A day after saying he would block the nominations of two Securities and Exchange Commission members, Louisiana Sen. David Vitter lifted the hold Wednesday.
The move came after the SEC said the thousands of investors in the alleged Allen Stanford Ponzi scheme should be entitled to insurance coverage under the federal law that protects U.S. brokerage clients.
The Republican had planned to block the nominations until the agency made a determination on the SIPC issue.
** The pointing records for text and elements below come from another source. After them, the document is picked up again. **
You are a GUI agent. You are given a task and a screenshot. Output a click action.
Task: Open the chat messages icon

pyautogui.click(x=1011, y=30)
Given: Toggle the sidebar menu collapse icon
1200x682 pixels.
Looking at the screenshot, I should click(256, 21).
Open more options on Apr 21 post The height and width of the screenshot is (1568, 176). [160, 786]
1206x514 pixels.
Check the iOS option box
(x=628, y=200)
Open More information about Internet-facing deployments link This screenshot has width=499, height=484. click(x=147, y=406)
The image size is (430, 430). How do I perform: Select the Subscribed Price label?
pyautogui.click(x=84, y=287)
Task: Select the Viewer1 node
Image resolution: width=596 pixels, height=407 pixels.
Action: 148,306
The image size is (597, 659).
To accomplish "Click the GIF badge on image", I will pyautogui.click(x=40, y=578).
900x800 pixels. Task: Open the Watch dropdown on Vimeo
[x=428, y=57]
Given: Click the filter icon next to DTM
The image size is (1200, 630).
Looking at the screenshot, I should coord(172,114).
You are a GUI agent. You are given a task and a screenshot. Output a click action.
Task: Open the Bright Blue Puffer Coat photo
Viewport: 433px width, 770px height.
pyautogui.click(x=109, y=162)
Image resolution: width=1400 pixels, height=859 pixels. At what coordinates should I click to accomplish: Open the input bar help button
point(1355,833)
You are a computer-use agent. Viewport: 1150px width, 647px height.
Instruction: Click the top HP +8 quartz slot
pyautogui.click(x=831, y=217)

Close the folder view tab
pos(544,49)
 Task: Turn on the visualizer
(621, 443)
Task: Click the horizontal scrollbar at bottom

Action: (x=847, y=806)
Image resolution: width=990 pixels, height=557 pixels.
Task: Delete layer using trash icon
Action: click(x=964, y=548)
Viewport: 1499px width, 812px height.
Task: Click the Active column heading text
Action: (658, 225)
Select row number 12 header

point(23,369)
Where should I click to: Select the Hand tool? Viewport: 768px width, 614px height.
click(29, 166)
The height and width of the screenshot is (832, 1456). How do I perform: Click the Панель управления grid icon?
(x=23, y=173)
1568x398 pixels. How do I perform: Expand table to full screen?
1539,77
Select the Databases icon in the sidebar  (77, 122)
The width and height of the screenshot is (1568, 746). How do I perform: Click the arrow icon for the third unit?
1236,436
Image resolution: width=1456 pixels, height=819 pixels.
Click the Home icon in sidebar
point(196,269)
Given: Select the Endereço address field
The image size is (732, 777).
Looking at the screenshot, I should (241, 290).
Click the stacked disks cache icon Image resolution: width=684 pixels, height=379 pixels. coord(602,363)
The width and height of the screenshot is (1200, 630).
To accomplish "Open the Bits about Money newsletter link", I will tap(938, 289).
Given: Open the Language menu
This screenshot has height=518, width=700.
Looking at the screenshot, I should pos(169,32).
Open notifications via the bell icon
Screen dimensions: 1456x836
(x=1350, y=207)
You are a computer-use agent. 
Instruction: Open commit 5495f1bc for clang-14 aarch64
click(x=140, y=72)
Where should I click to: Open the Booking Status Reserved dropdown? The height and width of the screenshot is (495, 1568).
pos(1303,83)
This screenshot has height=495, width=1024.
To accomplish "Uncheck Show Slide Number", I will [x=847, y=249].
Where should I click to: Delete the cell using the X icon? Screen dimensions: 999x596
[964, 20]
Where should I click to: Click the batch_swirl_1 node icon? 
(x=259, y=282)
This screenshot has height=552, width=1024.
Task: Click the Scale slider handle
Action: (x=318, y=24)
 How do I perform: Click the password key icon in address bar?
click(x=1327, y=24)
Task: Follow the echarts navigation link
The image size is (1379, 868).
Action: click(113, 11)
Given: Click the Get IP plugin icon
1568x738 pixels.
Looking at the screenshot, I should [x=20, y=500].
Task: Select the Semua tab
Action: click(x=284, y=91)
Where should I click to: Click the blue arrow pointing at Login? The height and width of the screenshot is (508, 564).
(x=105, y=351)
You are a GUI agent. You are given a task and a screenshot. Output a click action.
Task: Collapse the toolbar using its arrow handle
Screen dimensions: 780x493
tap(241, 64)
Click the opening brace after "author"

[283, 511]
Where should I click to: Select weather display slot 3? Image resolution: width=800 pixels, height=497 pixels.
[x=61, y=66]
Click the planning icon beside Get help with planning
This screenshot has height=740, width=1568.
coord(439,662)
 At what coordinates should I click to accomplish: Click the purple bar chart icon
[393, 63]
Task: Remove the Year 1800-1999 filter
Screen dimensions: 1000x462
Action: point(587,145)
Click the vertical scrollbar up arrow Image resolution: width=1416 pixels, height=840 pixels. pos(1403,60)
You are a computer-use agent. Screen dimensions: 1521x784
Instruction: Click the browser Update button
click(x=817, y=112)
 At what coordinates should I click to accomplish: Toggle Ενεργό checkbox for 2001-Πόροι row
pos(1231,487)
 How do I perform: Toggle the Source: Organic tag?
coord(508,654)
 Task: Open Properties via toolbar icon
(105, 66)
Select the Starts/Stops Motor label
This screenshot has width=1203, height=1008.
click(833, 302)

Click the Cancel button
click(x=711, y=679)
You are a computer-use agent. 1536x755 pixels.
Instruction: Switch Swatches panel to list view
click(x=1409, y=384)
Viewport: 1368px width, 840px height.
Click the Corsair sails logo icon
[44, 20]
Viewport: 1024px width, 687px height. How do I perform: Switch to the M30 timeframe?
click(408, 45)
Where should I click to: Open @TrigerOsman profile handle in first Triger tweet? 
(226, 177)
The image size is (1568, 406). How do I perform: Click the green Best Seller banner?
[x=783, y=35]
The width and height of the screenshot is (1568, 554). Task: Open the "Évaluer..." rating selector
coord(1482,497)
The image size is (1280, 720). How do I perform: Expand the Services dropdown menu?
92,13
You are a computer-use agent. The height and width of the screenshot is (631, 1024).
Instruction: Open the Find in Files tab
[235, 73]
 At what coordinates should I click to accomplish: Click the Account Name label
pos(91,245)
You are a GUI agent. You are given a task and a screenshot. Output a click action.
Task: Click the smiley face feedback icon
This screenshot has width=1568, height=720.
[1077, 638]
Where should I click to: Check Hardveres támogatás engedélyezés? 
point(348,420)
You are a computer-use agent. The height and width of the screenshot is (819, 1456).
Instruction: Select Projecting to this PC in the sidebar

At the time he said the investors "at least deserve a direct answer on their request for coverage."
Some 28,000 investors lost billions of dollars when the SEC shut down the Stanford Financial Group in 2009.
The Securities Investor Protection Corporation, or SIPC, has thus far refused to provide coverage for the Stanford investors, since the investments—allegedly bogus certificates of deposit—were issued by an offshore bank.
But many of the investors bought the CDs through Stanford's U.S. brokerage—a member of SIPC—and they argued they should be entitled to coverage, which can lead to cash payments of up to $500,000 per customer.
On Wednesday, the SEC agreed with the investors, saying the brokerage firm "failed to meet its obligations to customers," and formally requesting that SIPC begin the process of covering the investors.
The Commission, which oversees SIPC, said if SIPC does not comply with the request, it will go to court.
In a statement, SIPC President and CEO Stephen Harbeck said the board would review the SEC's request and respond "as quickly as possible."
A spokesperson for the largest group representing Stanford investors—the Stanford Victims Coalition—says the coverage could make many victims whole.
Thus far, investors have recovered just pennies on the dollar.